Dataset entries
.....
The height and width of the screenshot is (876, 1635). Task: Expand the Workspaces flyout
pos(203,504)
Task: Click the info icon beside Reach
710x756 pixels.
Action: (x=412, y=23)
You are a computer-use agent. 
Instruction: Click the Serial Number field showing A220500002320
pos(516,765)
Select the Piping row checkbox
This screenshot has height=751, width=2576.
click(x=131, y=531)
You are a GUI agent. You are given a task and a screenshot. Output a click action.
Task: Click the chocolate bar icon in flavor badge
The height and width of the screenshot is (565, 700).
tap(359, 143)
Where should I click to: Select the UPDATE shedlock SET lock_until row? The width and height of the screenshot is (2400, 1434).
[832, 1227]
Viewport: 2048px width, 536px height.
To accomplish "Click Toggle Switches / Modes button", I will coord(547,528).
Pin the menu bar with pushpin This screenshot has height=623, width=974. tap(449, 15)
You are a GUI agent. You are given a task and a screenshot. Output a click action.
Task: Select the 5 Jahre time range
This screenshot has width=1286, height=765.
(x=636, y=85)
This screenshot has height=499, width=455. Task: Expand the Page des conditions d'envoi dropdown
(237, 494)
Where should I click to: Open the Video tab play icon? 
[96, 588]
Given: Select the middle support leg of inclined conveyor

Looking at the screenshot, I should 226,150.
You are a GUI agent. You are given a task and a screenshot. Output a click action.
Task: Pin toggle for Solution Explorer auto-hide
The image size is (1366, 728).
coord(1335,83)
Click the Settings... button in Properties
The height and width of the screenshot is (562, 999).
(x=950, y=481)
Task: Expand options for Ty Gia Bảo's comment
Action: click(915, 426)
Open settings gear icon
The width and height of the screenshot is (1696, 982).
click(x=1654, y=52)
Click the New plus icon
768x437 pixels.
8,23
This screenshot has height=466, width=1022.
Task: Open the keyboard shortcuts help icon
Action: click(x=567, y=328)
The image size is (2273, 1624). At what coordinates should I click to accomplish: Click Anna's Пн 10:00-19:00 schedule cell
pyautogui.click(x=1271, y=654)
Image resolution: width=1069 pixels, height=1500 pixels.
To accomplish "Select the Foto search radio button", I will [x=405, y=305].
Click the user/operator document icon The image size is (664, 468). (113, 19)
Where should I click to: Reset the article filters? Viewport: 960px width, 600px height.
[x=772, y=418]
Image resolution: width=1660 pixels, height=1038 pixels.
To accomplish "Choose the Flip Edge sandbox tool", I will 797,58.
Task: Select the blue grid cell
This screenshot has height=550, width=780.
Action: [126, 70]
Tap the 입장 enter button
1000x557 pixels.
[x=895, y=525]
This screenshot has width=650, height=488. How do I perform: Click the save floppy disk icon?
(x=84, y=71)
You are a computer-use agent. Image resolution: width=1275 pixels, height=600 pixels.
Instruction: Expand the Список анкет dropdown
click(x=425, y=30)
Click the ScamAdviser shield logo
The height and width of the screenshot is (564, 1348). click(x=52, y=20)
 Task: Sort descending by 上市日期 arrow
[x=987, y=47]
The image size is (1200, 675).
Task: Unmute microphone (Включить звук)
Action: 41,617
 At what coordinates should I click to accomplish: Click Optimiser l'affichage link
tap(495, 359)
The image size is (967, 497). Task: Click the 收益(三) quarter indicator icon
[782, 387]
.....
TASK DIRECTIONS → Could you transcribe the entries above word for word, from the line with "This screenshot has height=499, width=455." down to the line with "Task: Pin toggle", keeping both?

PROBLEM SOLUTION →
This screenshot has height=499, width=455. Task: Expand the Page des conditions d'envoi dropdown
(237, 494)
Where should I click to: Open the Video tab play icon? 
[96, 588]
Given: Select the middle support leg of inclined conveyor

Looking at the screenshot, I should 226,150.
You are a GUI agent. You are given a task and a screenshot. Output a click action.
Task: Pin toggle for Solution Explorer auto-hide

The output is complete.